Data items
● ● ●

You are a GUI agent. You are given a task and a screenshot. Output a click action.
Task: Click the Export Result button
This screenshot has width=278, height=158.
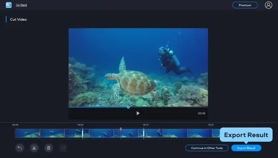(x=246, y=148)
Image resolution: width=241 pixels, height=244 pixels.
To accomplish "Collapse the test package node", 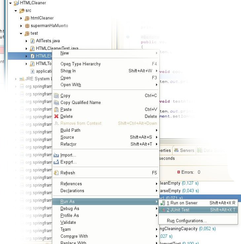I will point(21,33).
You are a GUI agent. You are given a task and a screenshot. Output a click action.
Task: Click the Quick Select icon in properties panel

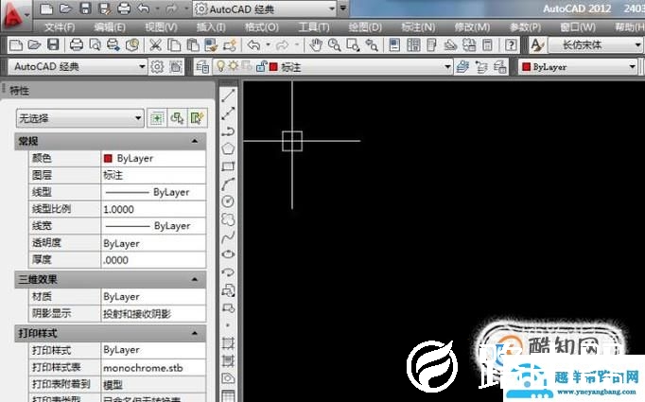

● ● ●

Task statement
Repeat exactly the lines from the first line of the records above through the line containing "Image resolution: width=241", both included. Leave out the pictures.

Response to this exercise
You are a GUI agent. You are given a task and a screenshot. Output a click action.
Task: Click the Export Result button
This screenshot has width=278, height=158.
(x=246, y=148)
Image resolution: width=241 pixels, height=244 pixels.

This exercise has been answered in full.